In Dicken's "Great Expectations", Miss Haversham wastes her life due to an expectation unfulfilled.  She lives like a ghost in a haunted house, motivated only by vengeance.  She twists young lives to exact her retribution on someone who cannot be affected by it and ruins others in the process.  The truly diabolical aspect of Miss Haversham is that she understands only too well what she is doing.  She knows what motivates people and she uses it against them.  Her money and power give her the means to manipulate others.  Before we pass judgment on her though, how many of us are guilty of the same thing?  Perhaps not to the extreme of Miss Haversham, but we all have our ways of getting what we want.


In our daily interactions with people, over Time, they develop Expectations of us.  As they get to know us, they Expect us to behave in a certain way, to handle matters, make decisions and interact with them based on their experiences with us.  They form opinions on how we will react in a given situation, what guides our decision making process, and what our personal priorities are.  But what happens when their Expectations of us are too high, when the bar is set too high to be sustainable and we eventually let them down?  This is the fear that drives me - I hate disappointing people which is why I avoided them for so long.

What are your expections of others?  Of yourself?  How did you form these expectations?  Do you believe they are reasonable?  Do you hold yourself to higher expectations than what others expect from you?  How can we prioritize our Time to fulfill our own expectations as well as those of others?

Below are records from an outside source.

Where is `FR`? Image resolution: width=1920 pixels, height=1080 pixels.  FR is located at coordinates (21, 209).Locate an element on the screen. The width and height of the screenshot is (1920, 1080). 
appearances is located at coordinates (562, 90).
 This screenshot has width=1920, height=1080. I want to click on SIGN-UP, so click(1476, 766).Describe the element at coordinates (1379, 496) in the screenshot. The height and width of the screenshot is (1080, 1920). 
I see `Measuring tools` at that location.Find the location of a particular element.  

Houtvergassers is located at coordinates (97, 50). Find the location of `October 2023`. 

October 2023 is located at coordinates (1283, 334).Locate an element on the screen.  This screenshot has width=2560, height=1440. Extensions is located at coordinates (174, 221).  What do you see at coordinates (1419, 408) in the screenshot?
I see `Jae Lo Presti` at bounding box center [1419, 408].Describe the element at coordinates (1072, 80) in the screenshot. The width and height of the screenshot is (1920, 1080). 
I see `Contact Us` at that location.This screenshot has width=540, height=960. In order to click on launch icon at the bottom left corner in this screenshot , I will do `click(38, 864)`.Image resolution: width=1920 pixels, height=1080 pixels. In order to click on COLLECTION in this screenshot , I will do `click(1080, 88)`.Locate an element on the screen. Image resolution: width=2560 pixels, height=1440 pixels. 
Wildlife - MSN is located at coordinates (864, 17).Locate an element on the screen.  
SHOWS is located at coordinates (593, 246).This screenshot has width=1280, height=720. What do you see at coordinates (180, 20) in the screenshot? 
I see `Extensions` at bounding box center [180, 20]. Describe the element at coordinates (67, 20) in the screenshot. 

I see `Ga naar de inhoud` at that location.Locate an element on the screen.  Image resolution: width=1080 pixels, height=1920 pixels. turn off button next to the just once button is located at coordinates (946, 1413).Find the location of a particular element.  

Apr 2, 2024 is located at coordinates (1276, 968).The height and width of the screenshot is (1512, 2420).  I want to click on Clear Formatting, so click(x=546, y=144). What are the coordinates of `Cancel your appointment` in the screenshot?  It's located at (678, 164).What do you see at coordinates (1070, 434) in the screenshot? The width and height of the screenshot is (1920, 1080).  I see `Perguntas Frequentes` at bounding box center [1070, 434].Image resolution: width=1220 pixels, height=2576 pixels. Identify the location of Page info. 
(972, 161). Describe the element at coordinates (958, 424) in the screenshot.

I'm a "works" kinda gal.  Ephesians 2:8-9  says, "For it is by grace you have been saved, though faith - and this is NOT from yourselves, it is the gift of God - not by works, so that no one can boast"  It is hard for me to accept gifts, especially one as great as the gift that Jesus has given me.  I can never repay it.  All of my "works" are as a filthy rags.  Not one thing I ever did earned my way to heaven.   Simply accepting Jesus' gift to me was the only action required on my part for my salvation.  But when Someone gives me such a gift, my gratitude drives me to express my appreciation.  But how do I show Him my gratitude?  I need to spend the Time with Him to know His Expectations of me.  If I don't know what is important to Him, I don't know how to prioritize my Time effectively to spend it in such a way that will show Him, and others around me, my gratitude.  As Christians, we are responsible for representing Jesus here, wherever He has placed us.  We are His ambassadors, showing others His love and our Joy reflected by the gift He has given us.  Our motivations change, or they should, from being "me" centered to being "He" centered.    Knowing what His priorities are shows us how to prioritize our Time.  When we follow His priorities, our actions and behavior naturally change.  These changes, sustained over time, are visible to others which guides their opinions and Expectations of us.  So, in the end, living each day driven by Jesus's Expectations and priorities should be our goal. Consistency, stability and predictability enables others to determine whether we are reliable and trustworthy.  Their Expectations of us become the basis of whether they trust and rely on us and our guidance.  By spending the Time with them, they learn who we are.  Hopefully, they see something in us that motivates them to want to know the source of our strength, joy, and happiness.  Preaching the gospel is one thing, DEMONSTRATING the Gospel is something else.  A famous missionary said, "Preach the gospel every where you go.  Use words if necessary."  Our actions truly do speak louder than words.  If we begin to feel the pressure that others' Expectations of us are too high, we need to re-focus ourselves on the One we are truly trying to please.  Perform for an audience of One, The One, Jesus.  If you prioritize your actions based on His guidance, the rest will fall into place.